On the other hand, too much of a 'hands-free' approach can create opportunities for teachers and professors to become lazy and ineffectual without the threat of review or evaluation. That brings us to the primary topic of this article--tenure for teachers and professors. Tenure is the practice of offering considerable job security to teachers and professors who have reached a certain status at their institutions. It is usually reserved for the more senior employees who have a proven track record of adequate research and performance. To make a long story short, being awarded tenure makes it nearly impossible to fire the tenured professor.

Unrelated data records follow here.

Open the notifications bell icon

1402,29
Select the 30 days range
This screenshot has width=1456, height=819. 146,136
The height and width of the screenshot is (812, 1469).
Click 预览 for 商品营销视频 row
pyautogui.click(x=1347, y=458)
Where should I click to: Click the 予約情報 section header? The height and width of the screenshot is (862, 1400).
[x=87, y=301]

There are many reasons why awarding tenure makes sense. On the one hand, it allows schools to save money by paying a little less in salary to tenured teachers than they would otherwise have to--most people are happy trading some portion of a salary for assurance that they will not lose their jobs. Also--and this is the most common stated reason for tenure--it creates a situation where a teacher who had proven himself to be competent can continue his research and critiques without fear of professional reprisal.
Basically, professors need not worry about losing their jobs because someone in charge disagrees with their work, or thinks that it is unimportant. This gives the professor intellectual freedom to pursue whatever research he sees fit. Without tenure, professors might feel pressure to pursue academic goals that were less in line with the things that the professor found intellectually important, and more in lines with the financial goals of the university he works for.
The potential downside of tenure is that is ties the hands of university officials in the case of a professor whose performance is dropping. It is entirely possible to create a situation where a teacher who has been a valuable part of the university for many years can go through some kind of internal crisis or simply become bored or disinterested and, as a result, stop doing his job well. Then the university has to deal with a professor who will not do what he needs to do to teach his students, but who cannot be fired because he is tenured. That creates a drain on taxpayers and on the university, and it harms the students who must take classes from someone who is not 'all there.'
Like many issues related to education, tenure is a touchy subject. There are passionate people with valid points on both sides of the argument--on the one hand, it is important to give effective professors job security and academic freedom. On the other hand, it is also vital to have a system where under-achieving faculty can just slip by under the radar. The best answer is probably some combination of the two--a rock-solid tenure system for quality faculty with some kind of emergency safety net that universities can invoke in the extreme case of a less-than-ideal employee.